= Parts of the exercise =
A. Answer these questions using the methodology excerpt, labeling each answer to match:
(i) Which model serves as the baseline?
(ii) What do GNNs treat weather stations as?
(iii) What kind of dependencies are LSTMs effective at capturing?
B. Count how many lines in the records contain the string "column", and reply with the number alone.

═══ Excerpted passage

Additional visualizations, such as zoomed-in seasonal trends and scatter plots comparing multiple variables, provided further insights that informed model development.

---

## 4. Methodology

### 4.1 Modeling Approaches and Rationale
A multi-model strategy was implemented to address different aspects of the data:
- **Lasso Regression:**  
  Used as a baseline model for its simplicity and interpretability. Its L1 regularization promotes sparsity, thereby highlighting the most relevant features.
- **Random Forest:**  
  An ensemble method that captures complex nonlinear interactions among features. Its robustness makes it well-suited for high-dimensional data.
- **Long Short-Term Memory (LSTM) Networks:**  
  LSTMs are effective at capturing long-term dependencies in sequential data, making them ideal for modeling temporal dynamics.
- **Graph Neural Networks (GNN):**  
  GNNs integrate spatial information by treating weather stations as nodes in a graph, leveraging both spatial and temporal correlations to capture localized weather patterns.

══════
═══ Source records

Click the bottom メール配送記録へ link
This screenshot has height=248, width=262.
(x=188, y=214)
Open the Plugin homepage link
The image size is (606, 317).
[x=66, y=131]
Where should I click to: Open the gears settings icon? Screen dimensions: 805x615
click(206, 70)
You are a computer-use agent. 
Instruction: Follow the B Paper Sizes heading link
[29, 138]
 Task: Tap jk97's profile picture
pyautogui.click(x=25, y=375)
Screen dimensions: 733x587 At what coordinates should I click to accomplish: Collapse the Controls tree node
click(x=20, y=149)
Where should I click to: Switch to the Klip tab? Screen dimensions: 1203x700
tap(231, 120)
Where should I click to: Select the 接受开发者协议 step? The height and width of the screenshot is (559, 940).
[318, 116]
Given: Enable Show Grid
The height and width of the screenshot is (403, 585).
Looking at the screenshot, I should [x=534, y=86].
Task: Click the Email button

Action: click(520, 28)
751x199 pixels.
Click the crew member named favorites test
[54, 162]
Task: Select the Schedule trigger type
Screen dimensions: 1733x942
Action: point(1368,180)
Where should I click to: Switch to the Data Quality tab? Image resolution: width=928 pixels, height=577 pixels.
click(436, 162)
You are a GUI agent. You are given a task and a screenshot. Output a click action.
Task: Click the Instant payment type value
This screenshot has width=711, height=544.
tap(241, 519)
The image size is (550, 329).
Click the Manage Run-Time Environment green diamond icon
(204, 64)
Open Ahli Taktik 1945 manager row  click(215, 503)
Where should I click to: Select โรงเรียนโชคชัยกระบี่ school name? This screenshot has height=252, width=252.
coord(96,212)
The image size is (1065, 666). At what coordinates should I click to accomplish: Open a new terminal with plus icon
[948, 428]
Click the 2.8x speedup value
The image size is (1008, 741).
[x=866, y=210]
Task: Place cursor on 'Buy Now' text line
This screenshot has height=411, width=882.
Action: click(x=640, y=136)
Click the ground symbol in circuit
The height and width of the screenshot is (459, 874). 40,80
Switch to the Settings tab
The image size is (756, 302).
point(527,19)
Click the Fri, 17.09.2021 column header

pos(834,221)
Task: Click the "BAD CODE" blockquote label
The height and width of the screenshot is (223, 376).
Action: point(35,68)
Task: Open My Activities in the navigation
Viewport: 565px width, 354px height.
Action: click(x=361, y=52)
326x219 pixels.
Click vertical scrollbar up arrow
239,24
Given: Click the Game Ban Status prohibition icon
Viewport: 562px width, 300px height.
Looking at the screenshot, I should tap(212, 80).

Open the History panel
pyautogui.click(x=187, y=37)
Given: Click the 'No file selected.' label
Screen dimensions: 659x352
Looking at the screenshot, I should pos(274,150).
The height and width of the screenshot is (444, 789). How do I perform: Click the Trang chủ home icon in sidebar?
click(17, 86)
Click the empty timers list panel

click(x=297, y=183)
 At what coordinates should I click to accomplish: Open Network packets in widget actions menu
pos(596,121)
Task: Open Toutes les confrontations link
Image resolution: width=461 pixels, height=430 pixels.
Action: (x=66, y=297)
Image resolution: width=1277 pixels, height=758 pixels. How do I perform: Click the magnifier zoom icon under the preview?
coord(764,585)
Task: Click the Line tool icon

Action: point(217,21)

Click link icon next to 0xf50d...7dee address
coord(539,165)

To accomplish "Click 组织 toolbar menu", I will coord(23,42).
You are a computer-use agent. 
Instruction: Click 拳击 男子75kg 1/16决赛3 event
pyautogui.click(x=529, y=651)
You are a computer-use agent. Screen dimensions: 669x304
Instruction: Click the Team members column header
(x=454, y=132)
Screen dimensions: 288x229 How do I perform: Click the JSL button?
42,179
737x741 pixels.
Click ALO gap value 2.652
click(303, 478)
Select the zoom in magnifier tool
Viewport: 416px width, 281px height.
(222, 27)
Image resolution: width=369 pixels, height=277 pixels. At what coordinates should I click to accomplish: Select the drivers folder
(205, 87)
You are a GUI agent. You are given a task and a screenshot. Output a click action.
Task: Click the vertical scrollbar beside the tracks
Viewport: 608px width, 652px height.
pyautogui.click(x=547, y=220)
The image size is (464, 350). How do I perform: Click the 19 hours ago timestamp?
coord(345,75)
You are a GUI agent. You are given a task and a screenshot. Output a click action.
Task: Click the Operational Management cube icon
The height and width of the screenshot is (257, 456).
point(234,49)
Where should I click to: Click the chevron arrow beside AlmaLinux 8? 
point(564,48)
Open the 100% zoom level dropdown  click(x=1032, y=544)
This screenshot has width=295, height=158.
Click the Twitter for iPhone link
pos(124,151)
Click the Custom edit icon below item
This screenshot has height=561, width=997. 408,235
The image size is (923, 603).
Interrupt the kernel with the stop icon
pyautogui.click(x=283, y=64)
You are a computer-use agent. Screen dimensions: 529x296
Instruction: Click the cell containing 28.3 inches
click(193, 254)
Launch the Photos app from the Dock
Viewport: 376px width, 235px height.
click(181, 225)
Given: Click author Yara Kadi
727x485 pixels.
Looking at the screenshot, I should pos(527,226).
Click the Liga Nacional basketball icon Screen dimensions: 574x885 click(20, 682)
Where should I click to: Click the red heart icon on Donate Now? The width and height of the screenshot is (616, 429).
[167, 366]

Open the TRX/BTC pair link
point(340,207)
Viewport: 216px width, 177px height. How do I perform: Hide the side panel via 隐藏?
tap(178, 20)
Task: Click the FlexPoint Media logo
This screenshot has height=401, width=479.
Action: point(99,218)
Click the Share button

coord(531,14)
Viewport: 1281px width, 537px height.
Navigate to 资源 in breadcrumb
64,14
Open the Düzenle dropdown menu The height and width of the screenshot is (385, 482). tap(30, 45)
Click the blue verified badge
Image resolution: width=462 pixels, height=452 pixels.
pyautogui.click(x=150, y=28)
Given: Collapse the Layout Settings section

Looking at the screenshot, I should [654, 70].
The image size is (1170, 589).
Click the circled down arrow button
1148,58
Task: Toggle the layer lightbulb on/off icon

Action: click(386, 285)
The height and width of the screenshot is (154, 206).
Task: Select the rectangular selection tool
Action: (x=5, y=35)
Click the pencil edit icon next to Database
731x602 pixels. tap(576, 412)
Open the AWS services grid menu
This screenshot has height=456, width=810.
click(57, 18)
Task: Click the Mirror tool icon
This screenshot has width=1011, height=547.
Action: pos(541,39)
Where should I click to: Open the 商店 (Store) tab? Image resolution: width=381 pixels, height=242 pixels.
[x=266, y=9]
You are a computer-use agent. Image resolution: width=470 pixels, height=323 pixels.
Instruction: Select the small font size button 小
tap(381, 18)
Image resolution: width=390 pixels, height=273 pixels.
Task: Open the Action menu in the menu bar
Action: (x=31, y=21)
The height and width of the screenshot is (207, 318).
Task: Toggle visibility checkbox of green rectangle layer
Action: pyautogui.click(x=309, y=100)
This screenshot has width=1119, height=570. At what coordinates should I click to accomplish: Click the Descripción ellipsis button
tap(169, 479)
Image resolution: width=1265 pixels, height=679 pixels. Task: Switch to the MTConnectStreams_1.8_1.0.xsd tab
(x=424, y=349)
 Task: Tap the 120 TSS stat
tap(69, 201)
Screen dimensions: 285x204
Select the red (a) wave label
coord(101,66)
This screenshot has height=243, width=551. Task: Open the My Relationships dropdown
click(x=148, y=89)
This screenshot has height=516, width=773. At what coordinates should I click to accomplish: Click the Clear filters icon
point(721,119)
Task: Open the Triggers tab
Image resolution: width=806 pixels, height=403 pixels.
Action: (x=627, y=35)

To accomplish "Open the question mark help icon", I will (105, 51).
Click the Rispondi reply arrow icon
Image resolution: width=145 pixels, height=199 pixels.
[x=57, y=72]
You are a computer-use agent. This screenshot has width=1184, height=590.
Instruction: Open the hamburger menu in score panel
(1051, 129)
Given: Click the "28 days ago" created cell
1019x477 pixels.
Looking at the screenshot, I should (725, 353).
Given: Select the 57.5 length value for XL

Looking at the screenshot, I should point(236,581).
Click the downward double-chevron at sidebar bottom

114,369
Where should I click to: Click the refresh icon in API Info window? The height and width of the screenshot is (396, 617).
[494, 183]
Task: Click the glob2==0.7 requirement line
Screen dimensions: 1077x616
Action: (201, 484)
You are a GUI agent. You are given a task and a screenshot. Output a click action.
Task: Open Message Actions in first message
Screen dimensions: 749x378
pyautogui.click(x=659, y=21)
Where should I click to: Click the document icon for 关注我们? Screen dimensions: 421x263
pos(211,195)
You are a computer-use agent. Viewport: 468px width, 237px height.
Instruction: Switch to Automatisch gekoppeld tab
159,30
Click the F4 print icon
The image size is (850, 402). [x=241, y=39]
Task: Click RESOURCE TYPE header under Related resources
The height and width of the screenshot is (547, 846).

══════

= Solutions below =
A.
(i) Lasso Regression
(ii) Nodes in a graph
(iii) Long-term dependencies in sequential data

B. 2